■ **Dataset records**:
------------------------------------
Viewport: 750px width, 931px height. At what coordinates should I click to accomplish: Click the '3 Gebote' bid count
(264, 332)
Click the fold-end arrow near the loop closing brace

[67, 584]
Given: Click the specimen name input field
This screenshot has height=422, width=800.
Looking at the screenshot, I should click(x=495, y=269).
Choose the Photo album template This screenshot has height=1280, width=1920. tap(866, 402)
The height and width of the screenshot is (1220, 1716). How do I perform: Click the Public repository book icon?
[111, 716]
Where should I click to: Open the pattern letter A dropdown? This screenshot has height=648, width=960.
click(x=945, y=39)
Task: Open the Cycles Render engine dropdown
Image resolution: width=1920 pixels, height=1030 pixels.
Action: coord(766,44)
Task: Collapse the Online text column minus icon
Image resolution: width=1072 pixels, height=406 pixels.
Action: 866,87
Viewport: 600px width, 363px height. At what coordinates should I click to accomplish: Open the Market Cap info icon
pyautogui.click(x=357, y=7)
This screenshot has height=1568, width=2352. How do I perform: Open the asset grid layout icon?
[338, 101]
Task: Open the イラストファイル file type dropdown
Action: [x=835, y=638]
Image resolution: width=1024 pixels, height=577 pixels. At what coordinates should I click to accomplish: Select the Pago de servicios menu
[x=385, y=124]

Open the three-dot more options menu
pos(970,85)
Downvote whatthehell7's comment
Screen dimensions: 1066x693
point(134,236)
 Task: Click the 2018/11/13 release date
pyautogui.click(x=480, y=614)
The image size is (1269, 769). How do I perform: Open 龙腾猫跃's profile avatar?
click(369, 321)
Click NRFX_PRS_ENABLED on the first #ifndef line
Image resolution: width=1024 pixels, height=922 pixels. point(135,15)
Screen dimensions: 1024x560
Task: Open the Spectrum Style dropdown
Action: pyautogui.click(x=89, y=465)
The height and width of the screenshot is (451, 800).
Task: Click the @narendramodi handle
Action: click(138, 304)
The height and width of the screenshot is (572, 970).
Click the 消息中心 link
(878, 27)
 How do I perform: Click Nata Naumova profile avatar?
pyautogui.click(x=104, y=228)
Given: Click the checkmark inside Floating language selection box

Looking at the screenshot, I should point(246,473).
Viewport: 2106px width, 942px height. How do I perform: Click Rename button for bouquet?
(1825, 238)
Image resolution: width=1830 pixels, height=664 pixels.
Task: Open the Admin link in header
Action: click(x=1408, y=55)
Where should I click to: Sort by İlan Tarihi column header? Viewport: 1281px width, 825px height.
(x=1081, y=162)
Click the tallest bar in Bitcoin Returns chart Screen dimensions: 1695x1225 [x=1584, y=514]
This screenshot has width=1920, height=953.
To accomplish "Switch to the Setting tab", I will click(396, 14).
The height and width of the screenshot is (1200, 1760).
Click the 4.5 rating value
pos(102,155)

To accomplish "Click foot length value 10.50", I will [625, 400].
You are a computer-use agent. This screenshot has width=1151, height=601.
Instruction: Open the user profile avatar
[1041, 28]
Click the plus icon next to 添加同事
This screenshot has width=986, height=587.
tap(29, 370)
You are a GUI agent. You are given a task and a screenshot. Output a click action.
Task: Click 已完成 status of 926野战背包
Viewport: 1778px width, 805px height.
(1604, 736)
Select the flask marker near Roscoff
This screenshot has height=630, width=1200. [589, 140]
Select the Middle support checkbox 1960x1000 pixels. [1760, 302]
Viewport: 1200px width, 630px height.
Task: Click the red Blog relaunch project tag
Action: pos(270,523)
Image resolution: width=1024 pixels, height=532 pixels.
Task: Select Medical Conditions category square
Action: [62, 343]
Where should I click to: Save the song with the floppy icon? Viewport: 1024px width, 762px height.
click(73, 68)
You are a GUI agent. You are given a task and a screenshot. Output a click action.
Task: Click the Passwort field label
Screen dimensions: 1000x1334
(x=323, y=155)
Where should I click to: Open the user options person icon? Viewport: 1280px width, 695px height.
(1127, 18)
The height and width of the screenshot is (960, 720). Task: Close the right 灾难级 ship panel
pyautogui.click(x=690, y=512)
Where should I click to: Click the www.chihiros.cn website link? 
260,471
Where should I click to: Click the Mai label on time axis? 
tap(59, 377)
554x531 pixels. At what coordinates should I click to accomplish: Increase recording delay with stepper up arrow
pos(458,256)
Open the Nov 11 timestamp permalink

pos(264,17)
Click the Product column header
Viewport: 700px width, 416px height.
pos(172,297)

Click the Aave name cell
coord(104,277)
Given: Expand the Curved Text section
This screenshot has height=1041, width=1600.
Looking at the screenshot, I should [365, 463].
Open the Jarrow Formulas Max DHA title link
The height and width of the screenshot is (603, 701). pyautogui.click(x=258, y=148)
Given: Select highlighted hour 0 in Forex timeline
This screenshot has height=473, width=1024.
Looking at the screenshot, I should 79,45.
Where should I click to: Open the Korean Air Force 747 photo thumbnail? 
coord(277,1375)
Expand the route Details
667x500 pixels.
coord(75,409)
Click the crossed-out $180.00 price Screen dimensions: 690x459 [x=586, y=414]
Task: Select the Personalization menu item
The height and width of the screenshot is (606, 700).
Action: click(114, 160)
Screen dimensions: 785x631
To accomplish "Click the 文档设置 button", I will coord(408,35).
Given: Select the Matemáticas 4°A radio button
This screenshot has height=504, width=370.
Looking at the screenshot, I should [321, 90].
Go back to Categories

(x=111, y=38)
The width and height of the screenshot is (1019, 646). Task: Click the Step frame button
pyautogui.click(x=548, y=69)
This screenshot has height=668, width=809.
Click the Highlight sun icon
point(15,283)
------------------------------------
Rescale the records between the lines holding "Task: Open the Cycles Render engine dropdown" and "Action: 866,87", inclusive, by repeating them in full with their requests and multiplying each coordinate in the answers by 0.8, rounding to whole numbers with halves going up.

■ **Completed task**:
Task: Open the Cycles Render engine dropdown
Image resolution: width=1920 pixels, height=1030 pixels.
Action: coord(613,35)
Task: Collapse the Online text column minus icon
Image resolution: width=1072 pixels, height=406 pixels.
Action: 693,70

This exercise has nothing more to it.